Concessão da RIS reúne governo e interessados, com análise de novas empresas estrangeiras

 

Dimmi Amora, da Agência iNFRA

Pelo menos 13 empresas vão participar, nesta semana, de apresentações que o governo vai fazer para prestar esclarecimentos sobre a concessão da RIS (Rodovia Integração do Sul), que inclui trechos de várias rodovias no Rio Grande do Sul. Pelo menos três grupos são de companhias estrangeiras, da Itália e da Espanha, que não têm operações no Brasil.

Além desses novos interessados no setor, as empresas nacionais de concessão e fundos de investimento que operam rodovias também mostram interesse no projeto, cujo leilão está previsto para 1º de novembro.

O primeiro encontro ocorreu nesta terça-feira (4), em Brasília. Integrantes do governo tiraram dúvidas de financiadores, que focaram seus questionamentos em questões sobre remuneração de investimentos antecipados ou não realizados, nos mecanismos de gatilho de investimento e nas licenças ambientais.

Ao longo da semana, o governo terá encontros individuais com empresas interessadas na concessão.

A RIS é uma tentativa de retomada do processo de concessão rodoviária do país, que está parado desde 2014, quando o governo fez o último leilão da chamada 3ª Etapa de concessões rodoviárias. Depois disso, foi feita apenas a relicitação de um trecho, a Ponte Rio-Niterói (RJ), cujo contrato estava vencido.

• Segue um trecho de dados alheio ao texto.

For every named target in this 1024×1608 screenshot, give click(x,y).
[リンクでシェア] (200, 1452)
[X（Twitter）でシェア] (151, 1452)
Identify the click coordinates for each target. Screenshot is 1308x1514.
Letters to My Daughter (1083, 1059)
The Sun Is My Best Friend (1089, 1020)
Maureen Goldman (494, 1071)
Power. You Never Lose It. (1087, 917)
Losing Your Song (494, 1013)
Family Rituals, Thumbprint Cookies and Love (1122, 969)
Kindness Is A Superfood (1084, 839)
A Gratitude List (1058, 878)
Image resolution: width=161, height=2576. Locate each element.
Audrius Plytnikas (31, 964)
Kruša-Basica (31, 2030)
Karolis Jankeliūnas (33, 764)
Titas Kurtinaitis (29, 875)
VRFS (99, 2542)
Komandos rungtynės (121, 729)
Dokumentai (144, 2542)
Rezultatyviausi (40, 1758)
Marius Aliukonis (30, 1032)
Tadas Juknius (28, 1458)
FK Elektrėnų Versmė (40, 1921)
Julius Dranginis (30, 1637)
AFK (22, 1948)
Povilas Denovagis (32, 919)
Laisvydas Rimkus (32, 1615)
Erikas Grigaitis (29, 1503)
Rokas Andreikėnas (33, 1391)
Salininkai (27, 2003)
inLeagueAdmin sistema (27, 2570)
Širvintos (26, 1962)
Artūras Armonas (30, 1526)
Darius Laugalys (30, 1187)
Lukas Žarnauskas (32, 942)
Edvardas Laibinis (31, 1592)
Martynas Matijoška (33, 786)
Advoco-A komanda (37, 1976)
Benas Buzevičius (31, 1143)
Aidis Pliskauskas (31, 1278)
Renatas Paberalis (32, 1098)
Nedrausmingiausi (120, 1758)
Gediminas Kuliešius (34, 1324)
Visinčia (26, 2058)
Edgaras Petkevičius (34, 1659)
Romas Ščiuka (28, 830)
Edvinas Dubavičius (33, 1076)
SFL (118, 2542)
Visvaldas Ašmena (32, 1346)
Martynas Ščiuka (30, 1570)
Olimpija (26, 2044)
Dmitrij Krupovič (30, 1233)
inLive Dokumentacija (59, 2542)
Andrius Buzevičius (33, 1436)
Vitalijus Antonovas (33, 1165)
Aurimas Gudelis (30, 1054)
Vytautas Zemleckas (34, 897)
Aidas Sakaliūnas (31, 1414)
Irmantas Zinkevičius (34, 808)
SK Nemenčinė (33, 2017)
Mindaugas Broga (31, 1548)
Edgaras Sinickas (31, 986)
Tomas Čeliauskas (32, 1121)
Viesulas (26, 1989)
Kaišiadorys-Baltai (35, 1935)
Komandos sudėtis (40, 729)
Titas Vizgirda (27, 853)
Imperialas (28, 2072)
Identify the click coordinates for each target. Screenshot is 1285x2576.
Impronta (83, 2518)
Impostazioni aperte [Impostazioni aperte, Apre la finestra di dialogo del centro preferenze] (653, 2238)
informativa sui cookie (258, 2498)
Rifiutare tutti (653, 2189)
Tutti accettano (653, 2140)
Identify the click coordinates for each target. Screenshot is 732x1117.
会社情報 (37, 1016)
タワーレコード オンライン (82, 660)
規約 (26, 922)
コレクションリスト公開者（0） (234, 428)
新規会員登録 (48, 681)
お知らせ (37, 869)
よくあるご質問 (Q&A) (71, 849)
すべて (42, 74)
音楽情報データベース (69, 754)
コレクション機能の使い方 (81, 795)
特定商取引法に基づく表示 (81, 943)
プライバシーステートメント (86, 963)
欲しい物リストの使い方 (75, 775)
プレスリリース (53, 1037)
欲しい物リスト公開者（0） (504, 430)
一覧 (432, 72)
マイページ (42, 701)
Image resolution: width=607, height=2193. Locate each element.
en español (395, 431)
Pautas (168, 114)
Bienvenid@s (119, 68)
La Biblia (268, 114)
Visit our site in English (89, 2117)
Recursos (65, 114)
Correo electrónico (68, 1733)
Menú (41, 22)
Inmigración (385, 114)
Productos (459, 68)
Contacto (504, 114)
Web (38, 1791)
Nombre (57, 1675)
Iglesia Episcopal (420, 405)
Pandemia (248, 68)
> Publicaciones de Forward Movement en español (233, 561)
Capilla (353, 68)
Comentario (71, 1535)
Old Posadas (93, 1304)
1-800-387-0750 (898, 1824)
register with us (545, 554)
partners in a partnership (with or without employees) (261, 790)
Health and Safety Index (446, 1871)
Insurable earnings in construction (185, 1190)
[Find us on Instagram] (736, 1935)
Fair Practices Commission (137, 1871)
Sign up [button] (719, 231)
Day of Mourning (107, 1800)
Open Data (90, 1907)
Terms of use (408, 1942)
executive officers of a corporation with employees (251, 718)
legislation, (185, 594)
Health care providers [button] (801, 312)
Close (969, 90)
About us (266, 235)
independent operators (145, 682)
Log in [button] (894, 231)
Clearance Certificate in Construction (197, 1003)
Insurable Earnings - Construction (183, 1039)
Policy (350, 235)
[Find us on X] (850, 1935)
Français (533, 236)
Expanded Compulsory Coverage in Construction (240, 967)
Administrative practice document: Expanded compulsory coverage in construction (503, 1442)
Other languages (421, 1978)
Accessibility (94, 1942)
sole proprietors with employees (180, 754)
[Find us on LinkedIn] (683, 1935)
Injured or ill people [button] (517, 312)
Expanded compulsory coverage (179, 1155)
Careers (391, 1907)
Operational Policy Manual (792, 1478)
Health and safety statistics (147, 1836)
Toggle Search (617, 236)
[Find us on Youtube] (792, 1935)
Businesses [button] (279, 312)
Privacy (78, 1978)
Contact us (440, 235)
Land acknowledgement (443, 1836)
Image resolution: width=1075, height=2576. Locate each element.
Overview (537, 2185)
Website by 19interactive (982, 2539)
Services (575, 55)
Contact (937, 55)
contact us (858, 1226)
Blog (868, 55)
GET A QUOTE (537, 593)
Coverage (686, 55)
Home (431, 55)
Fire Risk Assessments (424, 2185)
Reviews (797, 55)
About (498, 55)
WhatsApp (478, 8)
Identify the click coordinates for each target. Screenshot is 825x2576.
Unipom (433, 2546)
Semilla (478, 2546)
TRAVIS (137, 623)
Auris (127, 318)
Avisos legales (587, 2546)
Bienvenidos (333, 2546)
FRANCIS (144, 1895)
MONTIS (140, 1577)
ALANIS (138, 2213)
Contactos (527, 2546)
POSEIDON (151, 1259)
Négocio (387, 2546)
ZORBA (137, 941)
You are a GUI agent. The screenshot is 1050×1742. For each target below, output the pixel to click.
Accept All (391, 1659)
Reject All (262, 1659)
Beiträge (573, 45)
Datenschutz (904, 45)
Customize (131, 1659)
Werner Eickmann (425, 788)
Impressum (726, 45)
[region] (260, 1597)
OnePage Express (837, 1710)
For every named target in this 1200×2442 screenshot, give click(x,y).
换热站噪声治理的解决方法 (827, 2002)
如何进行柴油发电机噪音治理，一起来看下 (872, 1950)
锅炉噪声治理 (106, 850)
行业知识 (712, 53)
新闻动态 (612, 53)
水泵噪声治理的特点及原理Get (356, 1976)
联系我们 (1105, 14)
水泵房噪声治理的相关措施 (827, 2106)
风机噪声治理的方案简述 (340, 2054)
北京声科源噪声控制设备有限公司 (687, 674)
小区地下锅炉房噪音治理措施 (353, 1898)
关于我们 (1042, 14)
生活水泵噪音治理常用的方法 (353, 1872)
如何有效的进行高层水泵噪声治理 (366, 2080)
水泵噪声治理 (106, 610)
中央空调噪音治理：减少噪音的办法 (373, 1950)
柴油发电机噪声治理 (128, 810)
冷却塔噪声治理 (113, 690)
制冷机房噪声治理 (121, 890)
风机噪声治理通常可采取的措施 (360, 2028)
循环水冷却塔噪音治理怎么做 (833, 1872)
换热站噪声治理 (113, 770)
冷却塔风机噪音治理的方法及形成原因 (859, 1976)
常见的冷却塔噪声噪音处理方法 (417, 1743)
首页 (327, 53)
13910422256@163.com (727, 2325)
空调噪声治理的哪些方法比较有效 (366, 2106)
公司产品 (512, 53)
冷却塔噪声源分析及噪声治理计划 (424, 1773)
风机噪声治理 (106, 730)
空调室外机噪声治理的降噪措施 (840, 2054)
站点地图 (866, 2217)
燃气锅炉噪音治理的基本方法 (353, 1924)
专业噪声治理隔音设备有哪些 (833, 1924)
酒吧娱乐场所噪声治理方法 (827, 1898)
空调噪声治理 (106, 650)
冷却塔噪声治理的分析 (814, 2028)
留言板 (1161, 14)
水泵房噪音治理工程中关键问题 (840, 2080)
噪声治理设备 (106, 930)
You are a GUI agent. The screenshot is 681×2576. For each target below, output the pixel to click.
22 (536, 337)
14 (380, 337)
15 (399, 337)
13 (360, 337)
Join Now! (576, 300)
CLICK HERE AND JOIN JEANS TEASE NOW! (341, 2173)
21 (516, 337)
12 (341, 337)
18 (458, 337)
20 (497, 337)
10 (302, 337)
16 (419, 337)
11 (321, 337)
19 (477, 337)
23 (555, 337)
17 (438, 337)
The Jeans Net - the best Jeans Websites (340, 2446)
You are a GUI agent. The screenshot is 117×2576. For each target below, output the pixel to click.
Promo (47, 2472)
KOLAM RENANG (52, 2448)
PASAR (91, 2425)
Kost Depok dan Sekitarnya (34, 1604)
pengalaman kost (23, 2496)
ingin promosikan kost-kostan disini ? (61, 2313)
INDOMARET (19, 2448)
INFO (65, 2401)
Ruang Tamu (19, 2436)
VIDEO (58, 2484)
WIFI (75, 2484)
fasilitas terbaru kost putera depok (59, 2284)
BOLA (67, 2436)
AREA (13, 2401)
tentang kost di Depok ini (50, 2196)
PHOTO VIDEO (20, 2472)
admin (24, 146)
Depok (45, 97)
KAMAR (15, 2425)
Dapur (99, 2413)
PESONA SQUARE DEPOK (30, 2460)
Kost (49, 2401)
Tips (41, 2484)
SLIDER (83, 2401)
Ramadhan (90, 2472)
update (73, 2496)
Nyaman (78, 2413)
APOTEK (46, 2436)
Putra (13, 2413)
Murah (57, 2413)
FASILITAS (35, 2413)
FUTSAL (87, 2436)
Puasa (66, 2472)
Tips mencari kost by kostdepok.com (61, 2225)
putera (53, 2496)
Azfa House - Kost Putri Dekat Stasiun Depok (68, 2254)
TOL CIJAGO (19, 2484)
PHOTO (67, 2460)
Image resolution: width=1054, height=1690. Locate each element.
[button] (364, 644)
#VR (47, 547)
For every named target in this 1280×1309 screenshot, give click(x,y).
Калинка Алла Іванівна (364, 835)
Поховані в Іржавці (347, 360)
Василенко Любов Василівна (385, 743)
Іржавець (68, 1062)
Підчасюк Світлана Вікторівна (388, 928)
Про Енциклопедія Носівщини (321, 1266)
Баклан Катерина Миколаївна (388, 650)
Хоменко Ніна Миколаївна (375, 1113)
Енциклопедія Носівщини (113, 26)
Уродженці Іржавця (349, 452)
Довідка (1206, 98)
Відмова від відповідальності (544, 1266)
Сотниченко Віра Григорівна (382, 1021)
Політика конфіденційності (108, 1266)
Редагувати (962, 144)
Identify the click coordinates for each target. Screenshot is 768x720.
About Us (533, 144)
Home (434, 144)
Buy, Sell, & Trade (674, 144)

O governo tem se mostrado confiante de que até dez grupos empresariais estariam dispostos a entrar na disputa da RIS e da outra rodovia que está em fase final de concessão, a BR-364/365/MG-GO, cujos estudos de viabilidade estão sob análise do TCU (Tribunal de Contas da União), com a expectativa de serem concluídos este mês.

De acordo com Tarcísio de Freitas, secretário de Coordenação de Projetos do PPI (Programa de Parceria de Infraestrutura), a modelagem das concessões feita após os problemas diagnosticados na 3ª Etapa estão sendo interpretadas como positivas pelo mercado, principalmente em relação à percepção de compartilhamento de risco.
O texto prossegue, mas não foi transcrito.